Women are the predominant actors in the Nigerian Agricultural space constituting between 60 to 80 per cent of the agricultural labor force. They are responsible for carrying out 50 per cent of animal husbandry related activities and about 60 per cent of food processing yet, their access to agricultural services and involvement in agricultural policy formulation is by far lower than the men such that one is forced to wonder how far ahead our road to eliminating hunger in Nigeria is.

"This year’s world food day provided another opportunity for us to answer the question of eliminating hunger in Nigeria. Smallholder women farmers it is."

Acknowledged, Nigeria has demonstrated some level of commitment largely by the development of the Agricultural Transformation Agenda, a plan which takes a departure from previous agricultural policies calling for increased food production, reducing losses among others.

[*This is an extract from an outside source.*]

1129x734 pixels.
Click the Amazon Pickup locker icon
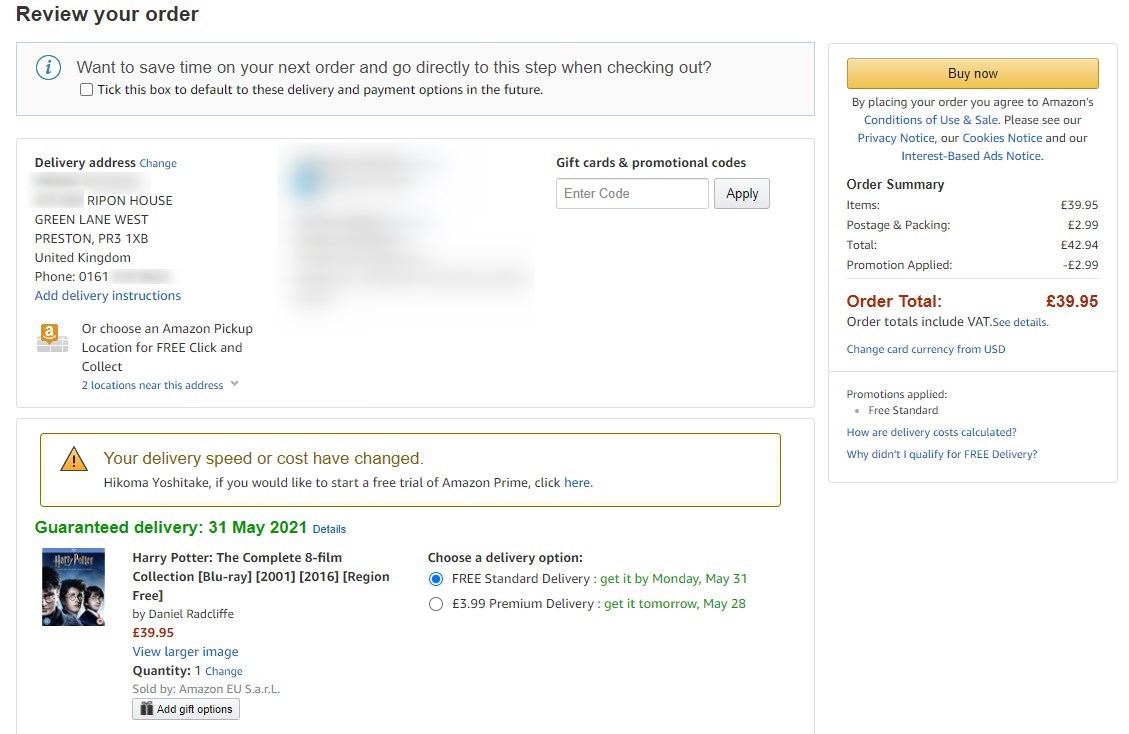tap(53, 337)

But I wonder, how can we achieve economic growth using agriculture as a veritable tool and quash the tide where over 60 million Nigerians go to bed hungry, when the smallholder women farmers who produce the bulk of the food for domestic consumption are not specifically targeted by government agricultural policies or when their voices do not count?

How can we eliminate hunger in Nigeria when despite the changing climate, our government has not incorporated sustainable agricultural practices as a means of rejuvenating the sector and serving as insurance to thousands of smallholder famers especially the women? Will hunger ever be deported from our land with our government investment in agriculture grossly inadequate as it has consistently disrespected its own signature on the Maputo declaration wherein she pledged to allocate 10% per cent of its annual budget to agriculture?

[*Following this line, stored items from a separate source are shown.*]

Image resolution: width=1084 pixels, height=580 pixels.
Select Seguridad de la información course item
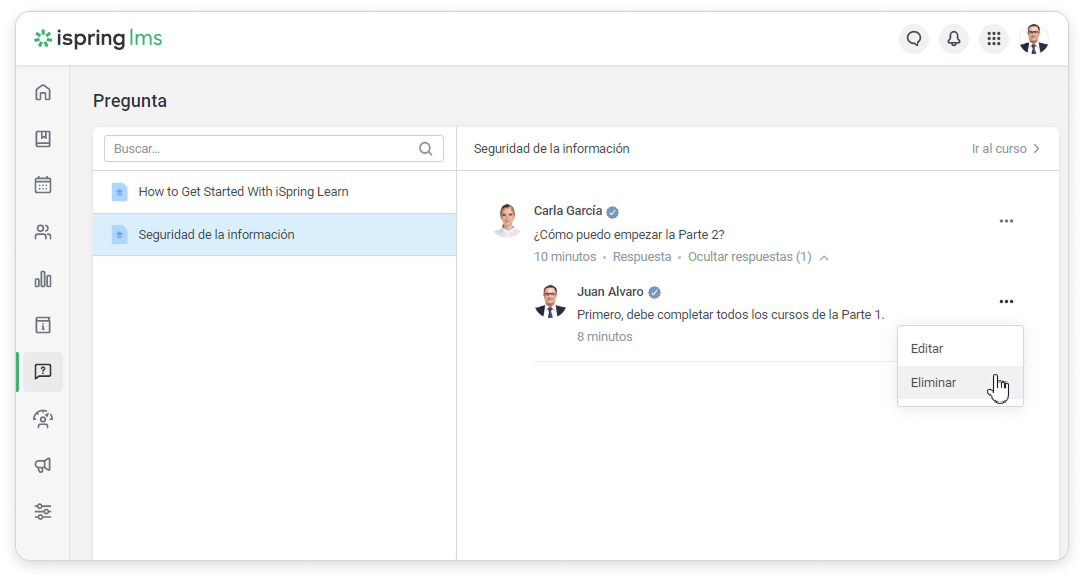[216, 235]
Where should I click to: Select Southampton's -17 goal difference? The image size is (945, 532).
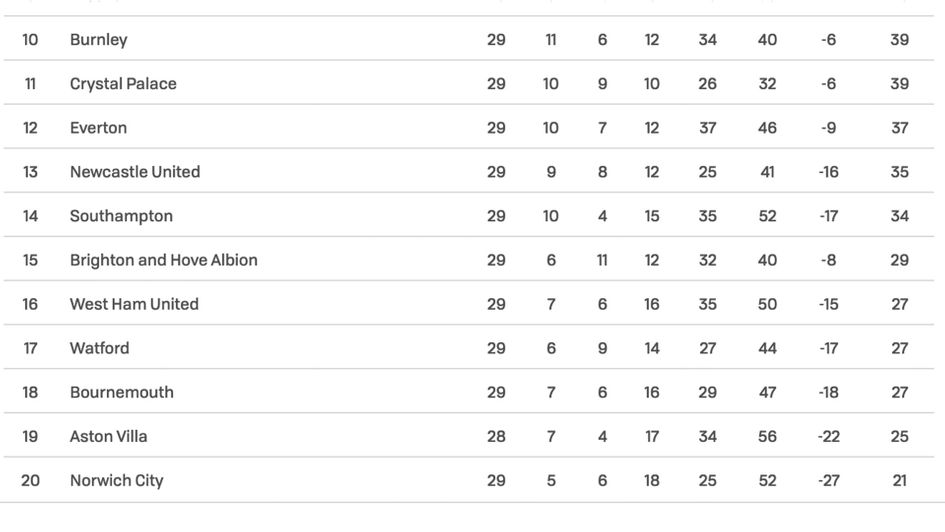pyautogui.click(x=828, y=216)
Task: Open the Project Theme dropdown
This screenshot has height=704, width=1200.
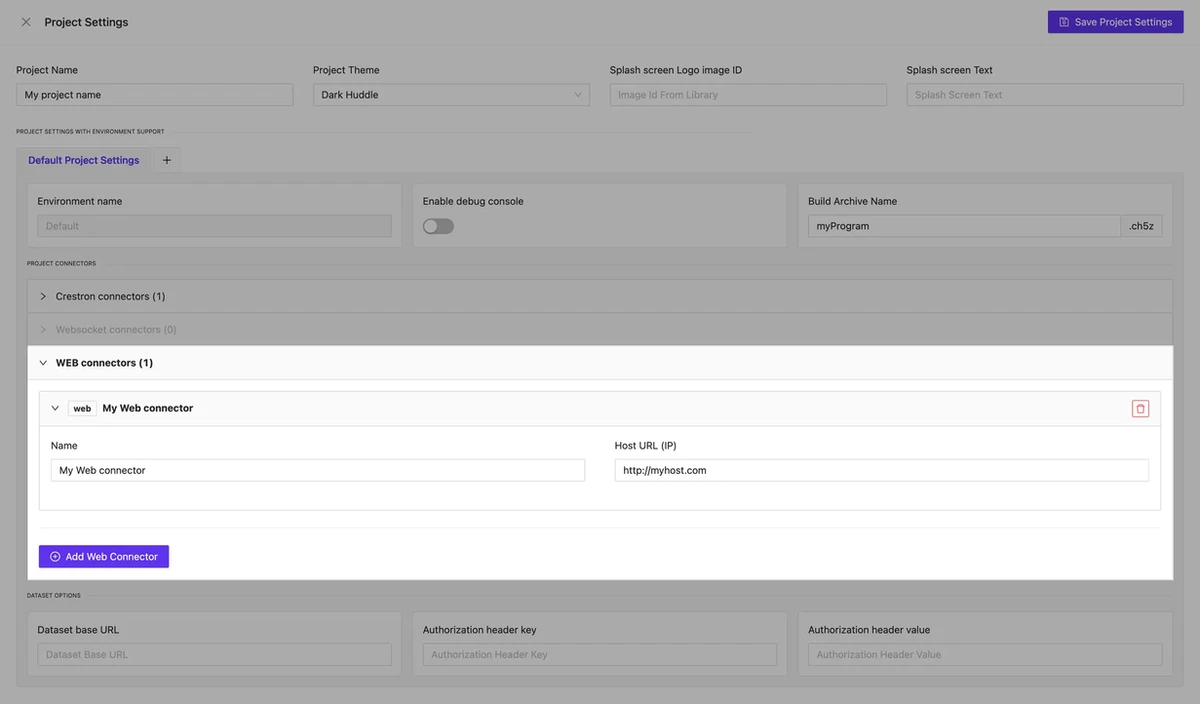Action: 449,94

"Women have little or no access to land. The processes for accessing support and credit largely alienates smallholder women farmers. This is surely not the way to go if truly, we must eliminate hunger in Nigeria."

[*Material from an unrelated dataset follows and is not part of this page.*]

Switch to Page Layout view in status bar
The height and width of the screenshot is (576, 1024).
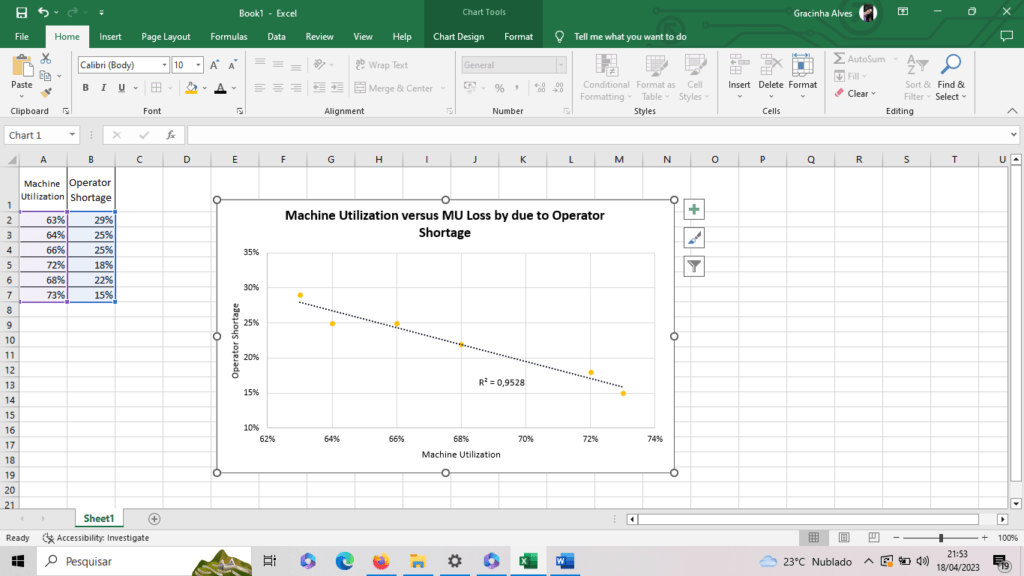(843, 538)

Nigeria is currently at the verge of an obvious food shortage following the floods that have continued to ravage the country. Thousand of farmlands have been washed and food crops destroyed.

But If Nigeria must increase food production and yields, reduce post harvest losses by 50 per cent, half the proportion of households and persons who are food insecure and create a reign of food security as detailed in the Agricultural Transformation Agenda, then it is imperative that there must be a fundamental shift in agricultural policies and how these policies are formulated. Agricultural policies must largely focus on smallholder women farmers and the process for their formulation must be made transparent and participatory such that the voices of these women count.

Increased access to land and agricultural inputs, credits and support, eliminating land ownership practices that exclude the majority of those who feed Nigeria is not negotiable.

"Increased access to land and agricultural inputs, credits and support, eliminating land ownership practices that exclude the majority of those who feed Nigeria is not negotiable."

Eliminating hunger in Nigeria is no joke, it is serious business thus government must increase investment in agriculture. The Nigerian government at all levels must respect the accord it entered on behalf of the Nigeria people in the Maputo Declaration and begin a process for achieving the allocation of 10 per cent of Nigeria’s annual budget to agriculture.

This is not the time for mere verbal commitments as we witnessed in the past but a time for commitments that is marked by relevant action. If the problem of hunger in Nigeria will ever be tackled and won, then the smallholder women farmers are the answer and supporting them is a ‘do or die’ affair.

"If the problem of hunger in Nigeria will ever be tackled and won, then the smallholder women farmers are the answer and supporting them is a ‘do or die’ affair."